The stock tumbled 8.48 per cent to ₹4,184.45 on the BSE and 8.35 per cent to ₹4,191 on the NSE.

On Saturday, owners of DMart reported a 5.78 per cent increase in its consolidated net profit at ₹659.44 crore for the second quarter ended September 2024. The company had posted a net profit of ₹623.35 crore a year ago, it said. Its revenue rose 14.41 per cent to ₹14,444.50 crore (₹12,624.37 crore).
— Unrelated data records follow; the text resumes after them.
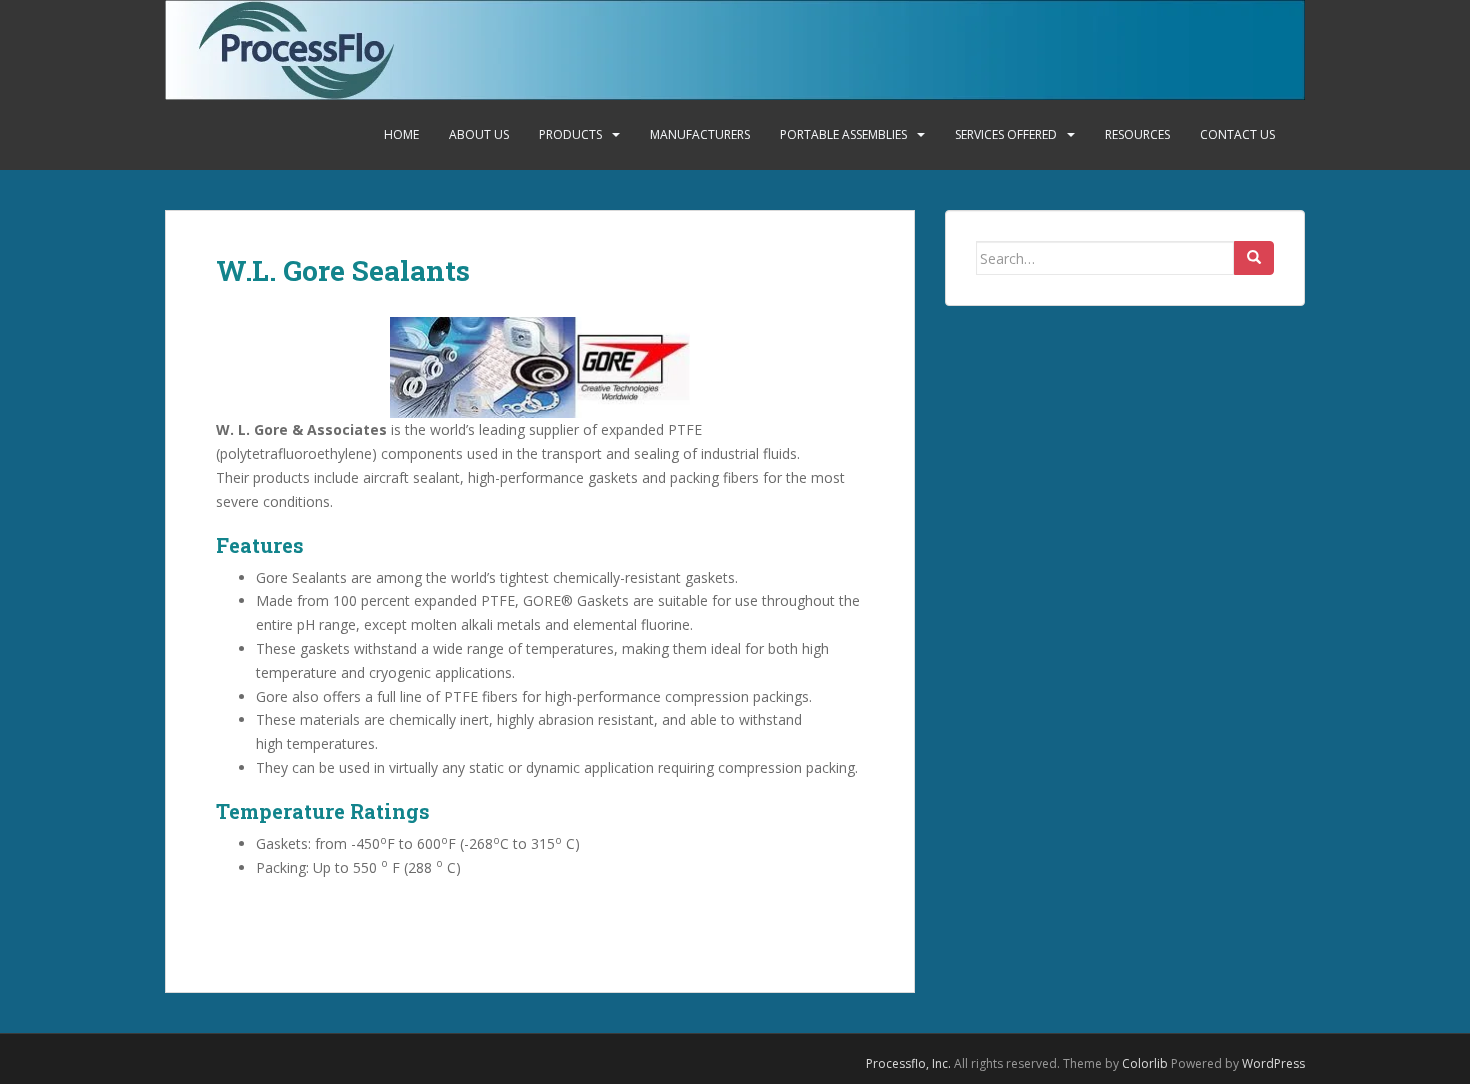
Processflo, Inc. (908, 1063)
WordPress (1273, 1063)
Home (401, 134)
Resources (1137, 134)
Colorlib (1145, 1063)
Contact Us (1237, 134)
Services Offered (1006, 134)
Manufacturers (700, 134)
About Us (479, 134)
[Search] (1254, 258)
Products (570, 134)
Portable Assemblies (843, 134)
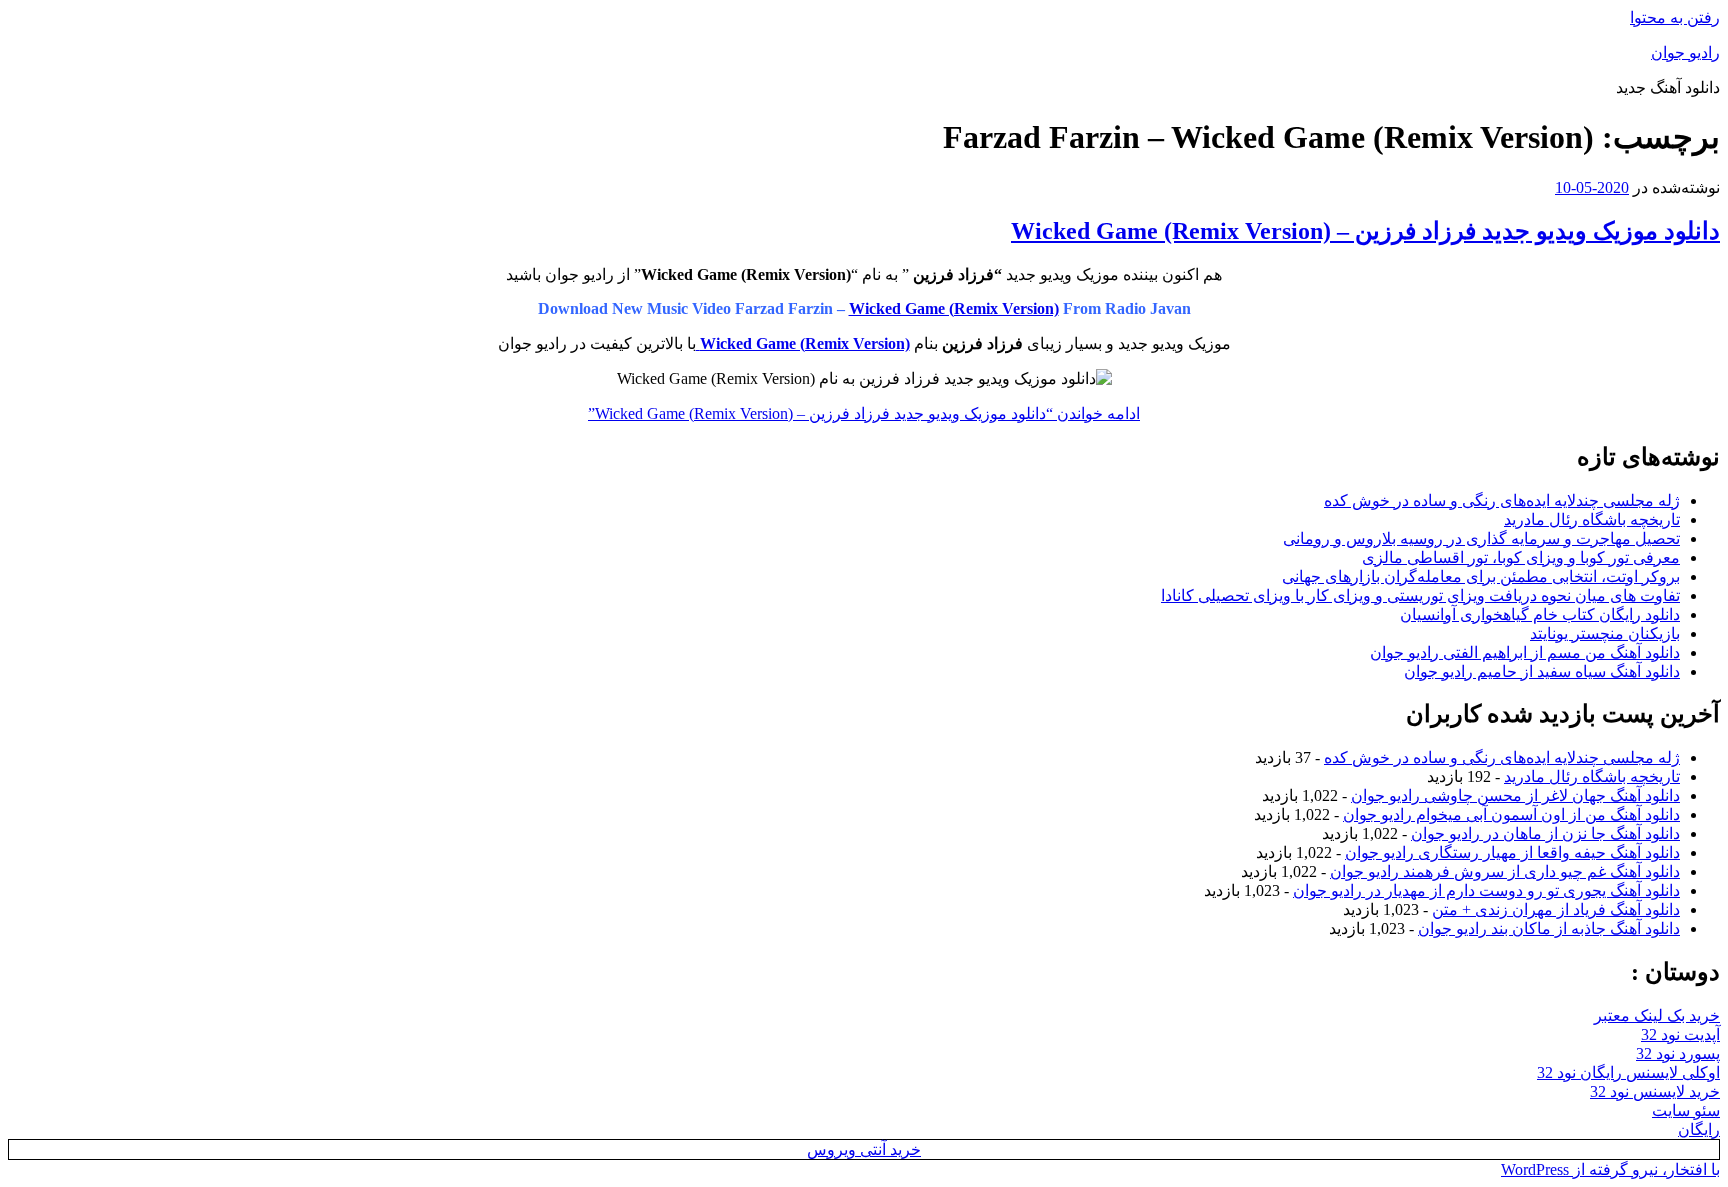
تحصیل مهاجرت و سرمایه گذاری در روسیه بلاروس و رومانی (1481, 538)
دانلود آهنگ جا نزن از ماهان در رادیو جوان (1545, 833)
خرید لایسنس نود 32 (1655, 1091)
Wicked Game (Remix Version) (954, 308)
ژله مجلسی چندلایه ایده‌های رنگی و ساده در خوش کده (1502, 500)
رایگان (1699, 1129)
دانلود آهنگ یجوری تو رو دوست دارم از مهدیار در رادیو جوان (1486, 890)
Overlap of consumers seeking convenience and shopping at DMart (value) appears to be higher than expected which should continue to impact its growth trajectory, said ICICI Securities. “Further, scale-up of DMart Ready continued to be significantly lower (+21 per cent year on year in H1FY25) vs quick commerce despite lower absolute size. In the context of disruption from quick commerce, we downgrade stock to REDUCE (from Add) with revised TP of ₹4,100.

Axis Securities, which lowered the price target to ₹4,200 from ₹4,550, said: “We recommend a wait-and-watch approach as we look for more sustained improvement in the store matrix and demand recovery triggers.”
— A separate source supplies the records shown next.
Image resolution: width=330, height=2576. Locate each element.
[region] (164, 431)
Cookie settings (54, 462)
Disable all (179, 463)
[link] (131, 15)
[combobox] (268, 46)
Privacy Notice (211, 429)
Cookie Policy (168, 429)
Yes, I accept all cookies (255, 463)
Global investment advisory firm Citi maintained its Sell on the company with a target price of ₹3,500.

“An aggressive review of the business model is required,” Morgan Stanley said. The company’s slow response to steadfast market changes toward convenience is starting to hurt the business, it added. More importantly, the management commentary about competition from online grocery affecting LFL growth puts doubt on 20 per cent top-line growth could lead to further de-rating, it said.

Bullish view

However, Motilal Oswal remained bullish on the stock. DMart’s revenue growth remains dependent on its ability to add store area, it said, adding “with the increase in capex, we believe store additions can pick up pace starting H2FY25. We model 40/45/50 store additions in FY25/FY26/FY27.” The domestic brokerage retained its Buy rating on the stock with a target price of ₹5,300.

The global financial advisory firm Bernstein is even more bullish on the stock; it retained its Outperform stand on the stock with a target price of ₹5,800.